Pemilihan Umum Kepala Daerah (Pemilukada) DKI Jakarta yang digelar tahun ini mendapat sorotan dari banyak pihak. Sejumlah pihak turut aktif memantau pelaksanaan Pemilukada agar berjalan lancar, tanpa pelanggaran hukum dan tindak kekerasan.

Sebelumnya AJI Jakarta, sebagai salah satu organisasi profesi jurnalis di Indonesia menyuarakan agar media massa tidak berpihak pada calon tertentu. Sekarang giliran LBH Jakarta dan Indonesia Corruption Watch (ICW) yang mendorong agar lembaga negara terkait saling bekerjasama menyukseskan Pemilukada DKI Jakarta. Pasalnya, perhelatan demokrasi ini rawan dengan praktik korupsi.

LBH Jakarta dan ICW menemukan setidaknya lima gejala korupsi dalam Pemilukada DKI Jakarta. Pertama, anggaran publik berpotensi besar diselewengkan. Menurut peneliti korupsi politik ICW, Agung Widadi, alokasi dana hibah dan bantuan sosial (Bansos) DKI Jakarta periode 2012 meningkat jika dibandingkan dengan tahun-tahun sebelumnya. Pada tahun 2011 total dana itu mencapai Rp840,8 miliar, sedangkan tahun ini mencapai Rp 1,3 Triliun.
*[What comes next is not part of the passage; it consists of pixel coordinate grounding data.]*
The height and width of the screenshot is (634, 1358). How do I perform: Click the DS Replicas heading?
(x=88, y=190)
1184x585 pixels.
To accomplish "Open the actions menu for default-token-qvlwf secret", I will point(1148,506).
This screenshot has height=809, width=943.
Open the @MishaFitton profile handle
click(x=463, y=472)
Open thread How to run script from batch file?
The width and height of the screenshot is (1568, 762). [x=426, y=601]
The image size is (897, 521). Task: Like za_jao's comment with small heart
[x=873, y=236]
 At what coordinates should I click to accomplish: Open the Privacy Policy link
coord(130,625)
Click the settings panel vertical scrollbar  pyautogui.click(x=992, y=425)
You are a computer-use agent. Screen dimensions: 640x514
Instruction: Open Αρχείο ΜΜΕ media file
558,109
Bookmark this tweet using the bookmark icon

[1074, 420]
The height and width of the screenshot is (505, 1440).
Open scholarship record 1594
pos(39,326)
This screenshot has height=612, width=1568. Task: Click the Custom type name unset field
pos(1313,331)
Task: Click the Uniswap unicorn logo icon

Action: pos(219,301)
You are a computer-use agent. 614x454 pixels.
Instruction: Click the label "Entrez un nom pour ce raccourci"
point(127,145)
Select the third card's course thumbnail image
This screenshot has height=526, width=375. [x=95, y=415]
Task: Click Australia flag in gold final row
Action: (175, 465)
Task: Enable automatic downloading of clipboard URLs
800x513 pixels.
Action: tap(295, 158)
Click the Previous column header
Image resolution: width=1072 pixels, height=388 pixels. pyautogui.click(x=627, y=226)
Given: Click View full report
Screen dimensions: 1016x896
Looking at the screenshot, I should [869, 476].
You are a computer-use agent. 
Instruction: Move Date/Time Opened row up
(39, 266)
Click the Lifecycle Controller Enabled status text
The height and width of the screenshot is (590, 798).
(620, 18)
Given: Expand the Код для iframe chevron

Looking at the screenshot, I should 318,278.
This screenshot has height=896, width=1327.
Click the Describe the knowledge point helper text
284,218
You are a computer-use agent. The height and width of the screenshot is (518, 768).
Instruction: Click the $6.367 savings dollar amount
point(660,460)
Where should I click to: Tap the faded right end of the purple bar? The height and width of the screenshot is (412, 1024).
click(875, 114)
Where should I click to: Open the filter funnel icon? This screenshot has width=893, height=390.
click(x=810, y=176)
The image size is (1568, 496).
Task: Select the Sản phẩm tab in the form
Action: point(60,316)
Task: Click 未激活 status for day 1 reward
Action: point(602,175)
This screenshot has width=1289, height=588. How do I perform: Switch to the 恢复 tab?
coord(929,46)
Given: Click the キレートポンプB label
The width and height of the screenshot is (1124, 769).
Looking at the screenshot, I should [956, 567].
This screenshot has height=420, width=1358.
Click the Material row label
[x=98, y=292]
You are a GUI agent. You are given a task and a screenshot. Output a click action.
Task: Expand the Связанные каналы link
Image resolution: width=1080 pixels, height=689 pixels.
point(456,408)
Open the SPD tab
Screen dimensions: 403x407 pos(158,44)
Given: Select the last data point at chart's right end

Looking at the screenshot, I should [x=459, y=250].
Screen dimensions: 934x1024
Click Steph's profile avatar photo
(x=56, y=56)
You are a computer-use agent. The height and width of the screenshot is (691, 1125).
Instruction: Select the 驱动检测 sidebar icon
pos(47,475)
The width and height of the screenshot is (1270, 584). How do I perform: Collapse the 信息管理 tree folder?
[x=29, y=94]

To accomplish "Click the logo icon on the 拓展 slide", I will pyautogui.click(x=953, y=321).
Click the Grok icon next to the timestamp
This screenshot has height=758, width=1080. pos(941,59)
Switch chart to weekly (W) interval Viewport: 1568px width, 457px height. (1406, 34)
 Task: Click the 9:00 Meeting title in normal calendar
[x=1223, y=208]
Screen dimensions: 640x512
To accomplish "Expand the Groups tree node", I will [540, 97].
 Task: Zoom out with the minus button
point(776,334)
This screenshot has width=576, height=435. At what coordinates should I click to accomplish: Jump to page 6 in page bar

Peningkatan itu menurut Agung terkait dengan upaya pemenangan pasangan calon Gubernur dan Wakil Gubernur DKI Jakarta, khususnya incumbent. LBH Jakarta dan ICW juga menemukan modus penyaluran dana hibah dan Bansos itu terdiri dari berbagai cara. Yakni membentuk lembaga penerima dana yang sifatnya fiktif, lembaga penerima dana beralamat sama dan lembaga penerima dipimpin oleh keluarga atau kroni Gubernur. Selain itu ada juga modus yang dilakukan dengan cara menyunat dana hibah.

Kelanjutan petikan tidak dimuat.